_Extract to read_
-------------------------

A Necropsy Study of Disease and Comorbidity Trends in Morbidity and Mortality in the Koala (Phascolarctos cinereus) in South-East Queensland, Australia.

Author information

1
School of Veterinary Science, The University of Queensland, Building, 8114, Gatton, Queensland, Australia.
2
California Animal Health and Food Safety Laboratory, UC Davis, 105 W Central Ave, San Bernardino, CA, 92408, USA.
3
Moggill Koala Rehabilitation Centre, Department of Environment and Science, 55 Priors Pocket Rd, Moggill, Queensland, 4070, Australia.
4
Ipswich Koala Protection Society, Mt Forbes, Queensland, 4340, Australia.
5
School of Veterinary Science, The University of Queensland, Building, 8114, Gatton, Queensland, Australia. r.allavena@uq.edu.au.

-------------------------

_Records_
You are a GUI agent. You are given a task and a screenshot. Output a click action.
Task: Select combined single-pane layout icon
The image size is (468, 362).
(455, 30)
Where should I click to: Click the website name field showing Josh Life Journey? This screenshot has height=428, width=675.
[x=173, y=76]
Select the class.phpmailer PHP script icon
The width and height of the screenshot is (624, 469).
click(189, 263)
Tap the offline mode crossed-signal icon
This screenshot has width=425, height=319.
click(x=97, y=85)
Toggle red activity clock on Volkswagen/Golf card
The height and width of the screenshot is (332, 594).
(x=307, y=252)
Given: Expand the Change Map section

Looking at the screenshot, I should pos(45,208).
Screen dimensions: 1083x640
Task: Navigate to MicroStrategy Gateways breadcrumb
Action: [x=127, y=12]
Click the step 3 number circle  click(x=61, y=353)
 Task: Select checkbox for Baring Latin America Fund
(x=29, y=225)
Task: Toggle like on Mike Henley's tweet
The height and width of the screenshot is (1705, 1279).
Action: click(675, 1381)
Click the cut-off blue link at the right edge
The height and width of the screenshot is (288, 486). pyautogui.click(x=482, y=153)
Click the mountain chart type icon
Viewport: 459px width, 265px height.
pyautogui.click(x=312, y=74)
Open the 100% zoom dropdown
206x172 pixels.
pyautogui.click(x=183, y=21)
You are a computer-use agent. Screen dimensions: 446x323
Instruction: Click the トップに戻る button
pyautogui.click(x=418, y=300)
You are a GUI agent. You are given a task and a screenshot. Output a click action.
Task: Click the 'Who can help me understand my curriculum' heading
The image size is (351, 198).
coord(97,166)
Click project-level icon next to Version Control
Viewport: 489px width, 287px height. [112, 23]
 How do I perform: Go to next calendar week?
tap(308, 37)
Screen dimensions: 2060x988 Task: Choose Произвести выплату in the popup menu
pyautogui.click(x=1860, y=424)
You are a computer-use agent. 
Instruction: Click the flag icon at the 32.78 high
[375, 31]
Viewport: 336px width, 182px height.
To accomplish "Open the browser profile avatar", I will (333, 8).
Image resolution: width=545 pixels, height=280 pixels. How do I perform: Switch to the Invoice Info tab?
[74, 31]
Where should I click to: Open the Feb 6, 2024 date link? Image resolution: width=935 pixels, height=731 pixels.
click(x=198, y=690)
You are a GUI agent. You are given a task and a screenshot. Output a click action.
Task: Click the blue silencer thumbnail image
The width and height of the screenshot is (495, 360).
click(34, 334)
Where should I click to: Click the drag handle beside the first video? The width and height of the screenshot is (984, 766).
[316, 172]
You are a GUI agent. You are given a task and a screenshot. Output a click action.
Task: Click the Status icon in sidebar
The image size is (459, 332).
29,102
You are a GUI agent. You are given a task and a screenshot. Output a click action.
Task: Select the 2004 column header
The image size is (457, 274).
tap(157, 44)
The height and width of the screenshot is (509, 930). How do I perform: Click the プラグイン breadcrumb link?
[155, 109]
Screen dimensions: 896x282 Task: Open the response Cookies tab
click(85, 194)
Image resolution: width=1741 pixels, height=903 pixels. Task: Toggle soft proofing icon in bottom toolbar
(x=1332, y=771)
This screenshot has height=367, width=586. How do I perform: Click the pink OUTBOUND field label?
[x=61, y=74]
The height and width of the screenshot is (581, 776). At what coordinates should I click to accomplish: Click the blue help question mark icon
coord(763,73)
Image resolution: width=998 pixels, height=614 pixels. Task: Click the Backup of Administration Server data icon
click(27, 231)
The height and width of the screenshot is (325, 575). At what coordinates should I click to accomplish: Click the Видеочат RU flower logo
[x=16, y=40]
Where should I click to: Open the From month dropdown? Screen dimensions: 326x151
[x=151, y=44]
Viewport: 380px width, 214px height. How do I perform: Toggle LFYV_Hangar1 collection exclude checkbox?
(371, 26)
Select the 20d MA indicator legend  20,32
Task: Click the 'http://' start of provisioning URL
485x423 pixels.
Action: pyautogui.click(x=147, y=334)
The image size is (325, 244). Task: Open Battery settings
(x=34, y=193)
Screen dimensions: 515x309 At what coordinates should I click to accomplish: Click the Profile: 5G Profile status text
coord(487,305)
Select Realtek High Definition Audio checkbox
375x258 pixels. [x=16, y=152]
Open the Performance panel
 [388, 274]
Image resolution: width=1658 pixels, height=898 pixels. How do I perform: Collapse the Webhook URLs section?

-------------------------

_Exercise prompt_
Set down the koala necropsy study title and affiliation list above again, word for word and in full.

_Answer to the problem_
A Necropsy Study of Disease and Comorbidity Trends in Morbidity and Mortality in the Koala (Phascolarctos cinereus) in South-East Queensland, Australia.

Author information

1
School of Veterinary Science, The University of Queensland, Building, 8114, Gatton, Queensland, Australia.
2
California Animal Health and Food Safety Laboratory, UC Davis, 105 W Central Ave, San Bernardino, CA, 92408, USA.
3
Moggill Koala Rehabilitation Centre, Department of Environment and Science, 55 Priors Pocket Rd, Moggill, Queensland, 4070, Australia.
4
Ipswich Koala Protection Society, Mt Forbes, Queensland, 4340, Australia.
5
School of Veterinary Science, The University of Queensland, Building, 8114, Gatton, Queensland, Australia. r.allavena@uq.edu.au.